Miami Digs: Heat rise to victory in game 6

Posted by in Uncategorized | June 19, 2013



MIAMI — The headband. The one-shoed 3-pointer. The Ray Allen corner jumper. However you want to remember the Miami Heat’s 103-100 overtime Game 6 win, for the San Antonio Spurs it might be best known as the game they want to forget.

Consider: The Spurs led by 10 points going into the fourth quarter, were up five with 28.2 seconds to play, and were up again by three with 2:42 to play in OT. But the Heat consistently found ways to make plays and finish on top. Which left the Spurs, in the words of Manu Ginobili, “devastated.”
“It was a hell of a game,” Spurs coach Gregg Popovich said. “ It was an overtime game. It was a game of mistakes. And they ended up on the winning side.”
Several Spurs posted major performances with the chance to deliver Miami a knockout punch, such as Kawhi Leonard, who finished with 22 points and 11 boards (and early on had a monster dunk over Mike Miller).
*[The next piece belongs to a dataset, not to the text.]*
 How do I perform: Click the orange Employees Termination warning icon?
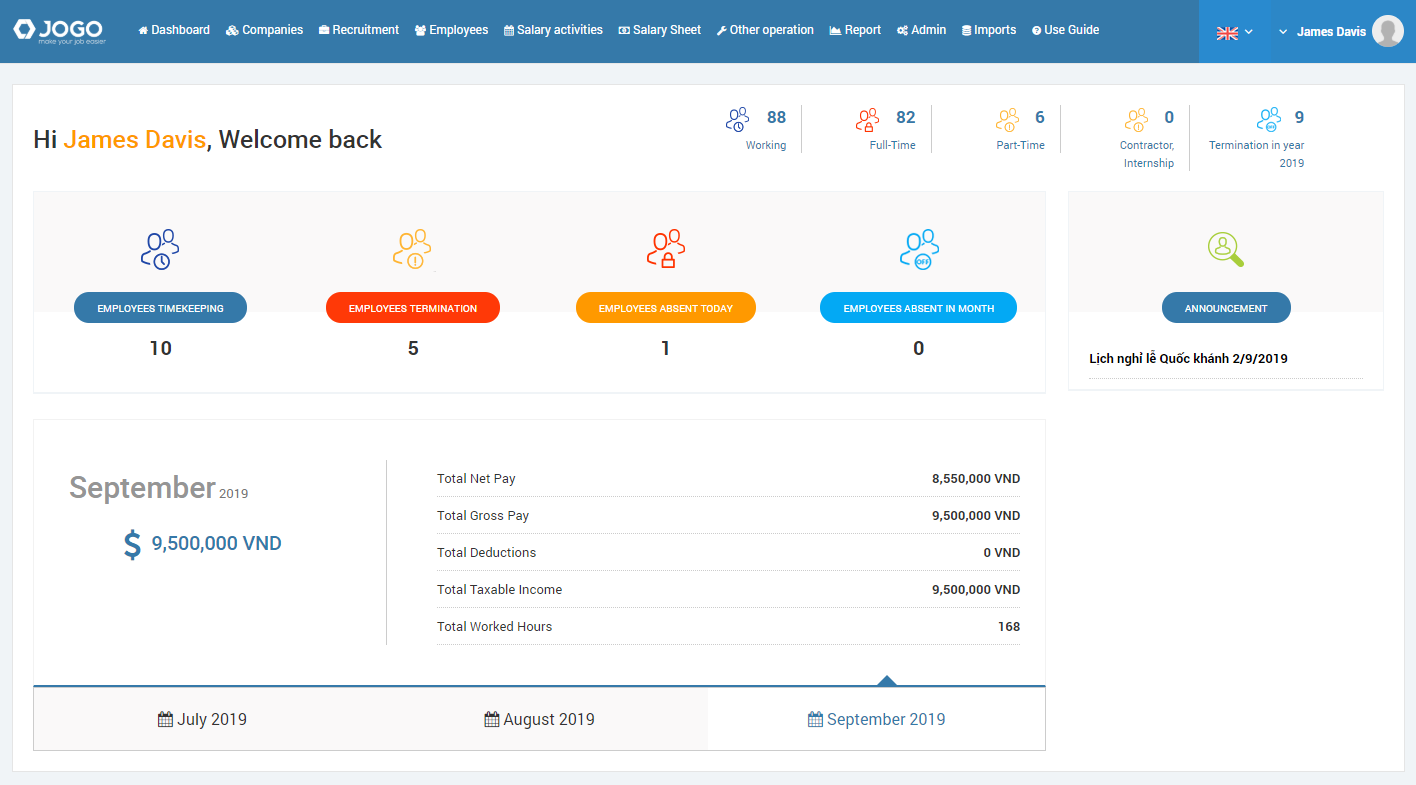(412, 250)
But it was Leonard’s missed free throw with 19.4 seconds remaining in regulation that left the door open for Miami and caused “Nick Anderson” to become a trending topic on Twitter.
For all of Manu Ginobili’s brilliance in Game 5 — he finished with 24 points, 10 assists and three turnovers — the Heat confounded him at nearly every turn throughout Game 6. Ginobili finished with nine points and eight turnovers in just over 34 minutes of play, including a turnover with the Spurs down by two and 2.4 seconds left in overtime.
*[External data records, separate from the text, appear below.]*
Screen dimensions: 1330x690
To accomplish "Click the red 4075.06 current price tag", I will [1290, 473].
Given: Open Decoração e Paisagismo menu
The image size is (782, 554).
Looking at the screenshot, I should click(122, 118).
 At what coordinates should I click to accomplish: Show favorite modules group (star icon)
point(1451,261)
“I had a very good game last game, and I just couldn’t maintain it,” Ginobili said. “I was very insecure — well, I had a career high in turnovers in a really bad moment. It really helps to make me feel terrible.
“Even with all that, we were so close of winning it. So, it’s one of the many things I’ll be thinking tonight.”
Throughout the Spurs’ dynasty, we’ve grown used to seeing them finish games with poise, and time and again finish off opponents. Yet, for whatever reason, in Tuesday’s Game 6 the Spurs couldn’t find that resolve.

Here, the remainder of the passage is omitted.